Aufgaben
1. Stimmen die folgenden Aussagen mit dem Text über Kingsman überein? Antworte jeweils mit Ja oder Nein und zitiere die entscheidenden Worte des Textes wörtlich.
(a) Firth verkörpert vor allem einen klassischen Actionhelden.
(b) Richmond Valentine kann die Gedanken der Menschen über ihre Mobiltelefone manipulieren.
(c) Jackson zögerte zunächst, als sich ihm die Rolle in Kingsman bot.
2. Setze den Text über Kingsman nach dem letzten gezeigten Satz fort.

Getreu der Vorlage ist Vaughns Adaption nicht nur ungeniert Old School, genretypisch überdreht und sich herrlich ihrer selbst bewusst, sondern mitunter durchaus zynisch und auf seine Weise zeitgemäß.

Tatsächlich liegt die Stärke von Kingsman: The Secret Service in jener Mischung aus Eleganz und Albernheit, die dem spätpubertären Kern der Geschichte erst ihren Rhythmus verleiht. Dabei gibt Firth weniger den klassischen Actionhelden, sondern überzeugt durch wunderbar britische Pietätlosigkeit, Charme und Charisma. Aber natürlich steht und fällt auch Kingsman mit dem Schurken, den es zu stoppen gilt, in dem Fall Samuel L. Jackson als lispelnder Selfmade-Milliardär Richmond Valentine, der ein ausgetüfteltes System entwickelt hat, mit dem er im Stande ist, auf Knopfdruck die Gedanken der Menschen über ihre Mobiltelefone so zu manipulieren, dass sie einander gegenseitig töten. Matthew Vaughn dagegen ist es gelungen, mit einem exzellenten Darstellerensemble eine alte Tradition neu zu beleben und – trotz streckenweiser Mängel und Schwächen – seine gewagte Mission zu erfüllen.

Mr. Jackson, was hat Sie dazu bewogen, in einem Spy Movie mitzuspielen?
Ich bin ein Fan von Bond-Filmen, von Agentenfilmen überhaupt, und ich wollte schon immer mal selber in einem mitspielen. Als sich mit Kingsman schließlich die Gelegenheit ergab, habe ich sofort zugeschlagen. Jetzt kann ich ins Kino gehen und mir dabei zusehen, wie ich den „Bösen“ spiele. Großartig.

Daten zu Elementen und Textpositionen
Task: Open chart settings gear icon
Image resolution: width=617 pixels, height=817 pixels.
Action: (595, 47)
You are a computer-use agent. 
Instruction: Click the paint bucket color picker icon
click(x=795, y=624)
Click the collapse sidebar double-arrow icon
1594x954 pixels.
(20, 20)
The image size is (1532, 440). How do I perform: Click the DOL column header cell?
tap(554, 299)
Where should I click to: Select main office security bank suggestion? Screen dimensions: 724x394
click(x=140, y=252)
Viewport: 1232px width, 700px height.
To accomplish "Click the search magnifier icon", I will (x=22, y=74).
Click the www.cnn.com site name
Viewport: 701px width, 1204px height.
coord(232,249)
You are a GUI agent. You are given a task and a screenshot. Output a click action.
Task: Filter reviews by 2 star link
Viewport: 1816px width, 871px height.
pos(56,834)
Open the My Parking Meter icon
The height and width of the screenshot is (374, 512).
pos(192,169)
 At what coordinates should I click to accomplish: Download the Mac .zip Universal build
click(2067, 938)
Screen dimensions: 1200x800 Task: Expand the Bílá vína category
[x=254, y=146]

Lösungen
1.
(a) Nein: „Dabei gibt Firth weniger den klassischen Actionhelden“
(b) Ja: „auf Knopfdruck die Gedanken der Menschen über ihre Mobiltelefone so zu manipulieren“
(c) Nein: „habe ich sofort zugeschlagen“

2.
Im Presseheft wird Ihre Figur als „ultimativer Bösewicht“ bezeichnet.
Ehrlich, das steht da?

Ja. Wie würden Sie Valentine denn beschreiben?
Also, ich würde sagen, er ist ein größenwahnsinniger Umweltschützer, der glaubt, eine Lösung für das Problem der Überbevölkerung gefunden zu haben. Er ist ein ziemlich cleverer Typ, der recht früh sehr viel Geld gemacht hat im Tech-Business, wie viele andere auch. Das hat ihm Einfluss verschafft und Zugang zu wichtigen Leuten in Wirtschaft und Politik. Man hört ihm zu, und er mischt gerne ganz oben mit.

Worin liegt sein Motiv?
Er will als Retter der Welt in die Geschichte eingehen. Damit unterscheidet er sich automatisch von den klassischen Bond-Fieslingen, die meistens immer die Welt beherrschen wollen. Valentine denkt, er tut etwas Gutes. Aber er ist sich auch bewusst, dass er, um sein Ziel zu erreichen, über eine Menge Leichen gehen muss.

Was war für Sie die größte Herausforderung an der Figur?
Meine Entscheidung, Valentine mit einer Sprachstörung zu versehen. Ich musste höllisch aufpassen, da er manchmal sehr schnell spricht, was das Lispeln unheimlich schwierig macht. Aber auch, weil ich oft kurz davor war, laut loszulachen, einfach, weil ich so großen Spaß an der Sache hatte.

Was hat es mit der Sprachstörung auf sich? Warum war Ihnen das so wichtig?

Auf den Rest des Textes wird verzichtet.